Chemistry

L. Kh. Freidlin, E. F. Litvin, and Yu. Yu. Kaup

On the Sequence of Reactions in the Hydrogenation of 2,3-Dimethylbutadiene-1,3 on a Skeletal Nickel Catalyst

(Presented by Academician M. I. Kabachnik, February 24, 1961)

The hydrogenation reaction of 2,3-dimethylbutadiene-1,3 has repeatedly been used as an example in studying the mechanism of hydrogen addition to conjugated diene systems. In the course of hydrogenation of 2,3-dimethylbutadiene-1,3, two monoolefins may be formed (2,3-dimethylbutene-1 and 2,3-dimethylbutene-2) and a paraffin (2,3-dimethylbutane).

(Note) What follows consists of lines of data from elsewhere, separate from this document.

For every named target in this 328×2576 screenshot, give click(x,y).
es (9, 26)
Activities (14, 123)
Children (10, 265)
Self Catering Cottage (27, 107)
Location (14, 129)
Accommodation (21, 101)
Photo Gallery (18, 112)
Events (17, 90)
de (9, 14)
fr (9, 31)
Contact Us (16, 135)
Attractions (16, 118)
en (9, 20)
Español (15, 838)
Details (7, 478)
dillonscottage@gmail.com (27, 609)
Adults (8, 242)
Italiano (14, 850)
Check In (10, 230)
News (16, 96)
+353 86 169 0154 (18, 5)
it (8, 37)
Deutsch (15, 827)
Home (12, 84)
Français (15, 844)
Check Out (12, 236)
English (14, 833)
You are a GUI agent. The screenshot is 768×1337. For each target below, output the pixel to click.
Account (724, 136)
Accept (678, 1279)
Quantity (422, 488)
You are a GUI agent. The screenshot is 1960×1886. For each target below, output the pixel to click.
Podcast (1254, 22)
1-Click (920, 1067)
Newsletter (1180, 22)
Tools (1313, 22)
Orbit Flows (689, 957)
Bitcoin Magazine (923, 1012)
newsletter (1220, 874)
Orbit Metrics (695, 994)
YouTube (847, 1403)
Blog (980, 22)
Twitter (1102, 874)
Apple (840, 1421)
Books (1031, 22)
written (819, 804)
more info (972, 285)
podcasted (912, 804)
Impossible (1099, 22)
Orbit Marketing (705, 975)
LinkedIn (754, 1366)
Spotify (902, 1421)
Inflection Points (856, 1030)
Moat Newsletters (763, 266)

\[ \begin{gathered} \mathrm{C{=}C{-}C{=}C} \longrightarrow \begin{matrix} \mathrm{C{=}C{-}C{-}C}\\ \ \ \ \vert\ \ \vert\\ \ \ \ \mathrm{C}\ \ \mathrm{C} \end{matrix} \longrightarrow \mathrm{C{-}C{-}C{-}C} \\[-2pt] \ \ \ \vert\ \ \vert \qquad\qquad \ \ \ \vert\ \ \vert \qquad\qquad \ \ \ \vert\ \ \vert \\[-2pt] \ \ \ \mathrm{C}\ \ \mathrm{C} \qquad\qquad \ \ \ \mathrm{C}\ \ \mathrm{C} \qquad\qquad \ \ \ \mathrm{C}\ \ \mathrm{C} \\ \mathrm{C{=}C{-}C{=}C} \longrightarrow \begin{matrix} \mathrm{C{-}C{=}C{-}C}\\ \ \ \ \vert\ \ \vert\\ \ \ \ \mathrm{C}\ \ \mathrm{C} \end{matrix} \longrightarrow \mathrm{C{-}C{-}C{-}C} \end{gathered} \]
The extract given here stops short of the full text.